Depuis que notre occupant colonial commun fit occuper une ville de Tunis un peu trop rebelle à ses yeux par les tirailleurs sénégalais en 1917, la Tunisie et le Sénégal voient leur destin se croiser fréquemment. C’est le cas en football, puisque cette nouvelle confrontation arrachée sans rien devoir à personne par une sélection tunisienne jusqu’ici assommante sera la vingt-et-unième de leur histoire.
Racines communes et joueurs peu communs
L’une des versions de l’étymologie du nom ‘Sénégal’ le fait provenir d’une déformation du nom de la tribu des sanhaj, ce qui ferait une racine commune de plus et renverrait immanquablement au football, puisque tout tunisien amateur de ce sport et né avant le gouvernement Mzali se souviendra de l’inoujidable Lotfi Sanhaji. Inoujidable, oui, parce que seul un mot du dictionnaire Laâroussi saurait décrire cet ancien attaquant qui mériterait à lui seul un chapitre dans l’histoire de notre football -mais ce ne sera pas pour aujourd’hui. Le Sénégal était souvent chanté par le public de nos stades, aussi, avant d’être supplanté par le Congo, mais là encore c’est sans rapport avec la demi-finale qui s’annonce.
En fait, le Sénégal est, après nos frères et amis du nord du continent, l’adversaire que nous avons le plus souvent rencontré depuis l’indépendance (avec la Guinée). C’est sans doute dû à l’estime réciproque entre Senghor et Bourguiba, qui facilita les échanges jusque dans le sport, et ça a valu au championnat de Tunisie de voir évoluer pas mal de joueurs sénégalais, allant d’excellents (Cheikh Seck ou Adama Cissé par exemple) à apocalyptiques (Lamine Sarr) en passant par réguliers (Louis Gomis ou encore N’Gom). Ca a valu également quelques confrontations épiques et quelques fin de contrat abruptes.
Des Lions dans la brume
Le bilan, en 20 rencontres, est de neuf succès tunisiens pour quatre victoires sénégalaises, avec sept matches nuls. Le hic, c’est que parmi les victoires tunisiennes, cinq le sont en matches amicaux -sur cinq joués. Il faudrait peut-être faire passer ce match pour un amical ? En compétition, si la Tunisie concéda (à Dakar) la médaille d’or des Jeux de la Francophonie aux… nombre de corners pour leur premier affrontement en 1963, elle imposa à son tour la loi du terrain deux ans plus tard lors d’une nouvelle parité qui la qualifiait aux dépens des Lions en finale de la CAN. L’équilibre tuniso-sénégalais est tel que deux sélectionneurs -tous deux estampillés Ray-Ban, Mokhtar Tlili puis le regretté Jules Bocandé- perdirent chacun leur poste sur le banc à la suite d’une claque reçue en éliminatoires de la CAN, claques qui tranchèrent avec les écarts habituels d’un but sanctionnant les confrontations officielles des deux formations.

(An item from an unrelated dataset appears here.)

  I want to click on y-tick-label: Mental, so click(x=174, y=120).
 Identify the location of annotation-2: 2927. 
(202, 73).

Mais c’est lorsque le Sénégal eut sa plus belle équipe (avant cette sélection-ci) que l’équipe de Tunisie réussit face à lui ses performances les plus édifiantes. D’abord en CAN 2002, lorsque les Lions de la Teranga, qualifiés pour une Coupe du Monde où ils seraient quart-finalistes et en route pour la finale continentale, passèrent 90 minutes dans leur camp pour arracher un 0-0 à notre sélection incapable de marquer cette année-là. Et deux ans plus tard, lorsque dans un brouillard fantasmagorique enveloppant Radès, les coéquipiers d’El Hadji Diouf perdirent leurs nerfs et leur aura et s’inclinèrent sur cette action fantastique conclue par Mnari lors d’une rencontre ayant duré plus de cent minutes.

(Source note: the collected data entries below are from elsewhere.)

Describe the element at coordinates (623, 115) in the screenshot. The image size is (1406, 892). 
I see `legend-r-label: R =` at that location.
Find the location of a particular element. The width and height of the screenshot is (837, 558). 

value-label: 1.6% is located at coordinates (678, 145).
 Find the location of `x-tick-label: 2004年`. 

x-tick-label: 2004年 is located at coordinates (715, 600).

Cette équipe sénégalaise-là était plus forte encore que la solide sélection emmenée aujourd’hui par Sadio Mané. Et au risque de nous répéter, tout est possible sur un match. Le tout semble de ne pas devoir être favori au départ, comme c’est le cas pour la Tunisie depuis qu’elle a commencé sa série de quatre finales de suite. Et de continuer à ne pas avoir de tactique compréhensible (encore que là, face à des malgaches parvenus au bout de leurs possibilités, il y en eut plus) pour continuer à dérouter l’adversaire. Quitte à voler en rase-mottes pour rester sous les radars.